:: EXERCISE INSTRUCTIONS ::
Which lines in the items below contain the word "Mattress", with uppercase and lowercase counted as different? Report each of those lines in full.

======== PROVIDED DATA ========

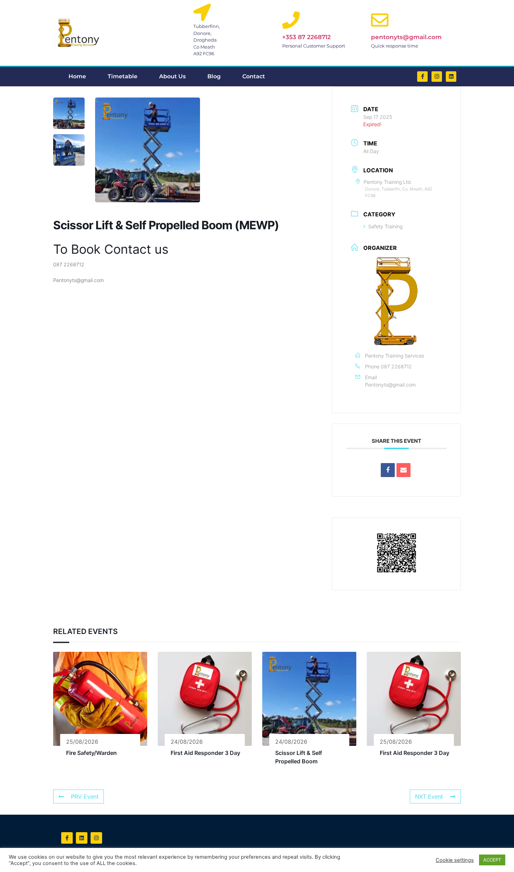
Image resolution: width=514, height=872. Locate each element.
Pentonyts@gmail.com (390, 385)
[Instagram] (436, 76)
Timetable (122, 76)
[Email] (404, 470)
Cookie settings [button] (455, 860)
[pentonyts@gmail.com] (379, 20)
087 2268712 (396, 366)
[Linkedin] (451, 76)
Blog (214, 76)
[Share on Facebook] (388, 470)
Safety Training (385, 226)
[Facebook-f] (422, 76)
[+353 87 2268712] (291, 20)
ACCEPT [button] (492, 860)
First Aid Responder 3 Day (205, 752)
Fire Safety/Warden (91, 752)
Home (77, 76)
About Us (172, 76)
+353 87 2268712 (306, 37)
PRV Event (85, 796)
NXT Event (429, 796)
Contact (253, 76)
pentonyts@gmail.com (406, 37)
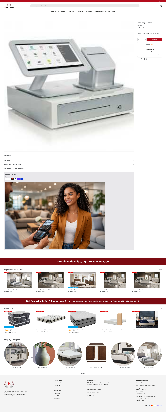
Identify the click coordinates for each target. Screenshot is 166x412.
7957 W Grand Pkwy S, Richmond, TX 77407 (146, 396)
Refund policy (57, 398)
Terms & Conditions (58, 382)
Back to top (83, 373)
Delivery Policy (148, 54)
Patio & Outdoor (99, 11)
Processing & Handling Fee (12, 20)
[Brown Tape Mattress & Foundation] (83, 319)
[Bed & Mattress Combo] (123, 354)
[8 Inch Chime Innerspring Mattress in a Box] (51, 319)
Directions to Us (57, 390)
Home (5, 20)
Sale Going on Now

========

:: RESULT OF THIS TASK ::
[Brown Tape Mattress & Foundation] (83, 319)
[Bed & Mattress Combo] (123, 354)
[8 Inch Chime Innerspring Mattress in a Box] (51, 319)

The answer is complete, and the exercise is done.